Them: Hey aren’t you that guy that keeps inventing useless things?
Me: Not anymore! Allow me to introduce to you-
Them: Oh Jesus
Me: -the portable hat!
My work here is done
“Jingle-horse” sounds like an insult made by someone who wasn’t very good at crafting insults
– Then use a paw of oregano and a tooth of salt
-Are you kidding me? How much is a ”paw”?
-You say ”a pinch ” all the time and nobody asks. Figure it out. You’re the 5 star chef, n’est pas?
This year I have a few special people on my list that will get expired gift cards wrapped up with tons of glitter.
Hey man, best wishes. And I’m not just saying that because I’d be the number one suspect if something happened to you.
7: are eggs vegetables?
10: no! and they’re not fruit either, they’re children!
We could be like Romeo and Juliet. You go die and I’ll go to sleep.
I cleaned out my car and washed it, and now I feel like I can properly look down on others like god intended.
I hugged someone else’s mom at a park once and now mine won’t pick me up bc I smell like other mom now
The way my kids use toothpaste they’ll never have a cavity in their bathroom sink
If each day is a gift, I’d like to discuss the return policy.
There are 2 kinds of parents
“Stop climbing on the countertops!

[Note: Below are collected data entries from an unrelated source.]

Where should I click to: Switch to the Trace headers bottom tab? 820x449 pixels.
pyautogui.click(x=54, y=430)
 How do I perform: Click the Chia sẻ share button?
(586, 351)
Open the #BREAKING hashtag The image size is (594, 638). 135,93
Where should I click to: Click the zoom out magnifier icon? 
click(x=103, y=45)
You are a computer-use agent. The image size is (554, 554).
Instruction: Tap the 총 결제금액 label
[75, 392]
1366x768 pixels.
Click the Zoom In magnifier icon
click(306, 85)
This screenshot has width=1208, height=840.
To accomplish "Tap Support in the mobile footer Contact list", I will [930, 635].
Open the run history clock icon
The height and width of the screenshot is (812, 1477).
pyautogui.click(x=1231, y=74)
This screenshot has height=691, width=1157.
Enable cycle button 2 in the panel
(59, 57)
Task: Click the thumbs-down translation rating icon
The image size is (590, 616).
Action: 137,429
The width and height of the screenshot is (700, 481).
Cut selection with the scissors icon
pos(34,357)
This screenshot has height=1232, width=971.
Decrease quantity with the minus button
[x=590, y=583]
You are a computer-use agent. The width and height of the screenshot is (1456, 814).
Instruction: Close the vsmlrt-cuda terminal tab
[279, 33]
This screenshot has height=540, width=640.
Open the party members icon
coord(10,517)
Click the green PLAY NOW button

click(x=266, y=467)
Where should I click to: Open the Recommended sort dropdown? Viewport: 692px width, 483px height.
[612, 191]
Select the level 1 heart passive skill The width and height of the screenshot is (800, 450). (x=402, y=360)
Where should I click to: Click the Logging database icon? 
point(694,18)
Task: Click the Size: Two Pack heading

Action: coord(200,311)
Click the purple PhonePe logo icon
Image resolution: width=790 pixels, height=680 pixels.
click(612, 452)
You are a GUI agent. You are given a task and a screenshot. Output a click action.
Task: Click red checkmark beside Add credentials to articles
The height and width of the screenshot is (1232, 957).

Get down! You’re going to fall and hurt yourself. DON’T JUMP!”
and
“Climb over and get Momma those cookies, while you’re up there!”
If pulled over, immediately ask the officer if they’ve been drinking in order to establish dominance.
Cow it started Cow it’s going
Call your boring friend Simon, “Sighmon” he’ll never know the difference and you can laugh about it with your cool bros over beers.
Making milkshakes because I need help with my yard work.
My gynecologist sent me a refund check for $18.70. I don’t know what it’s for but I feel like I need to be offended.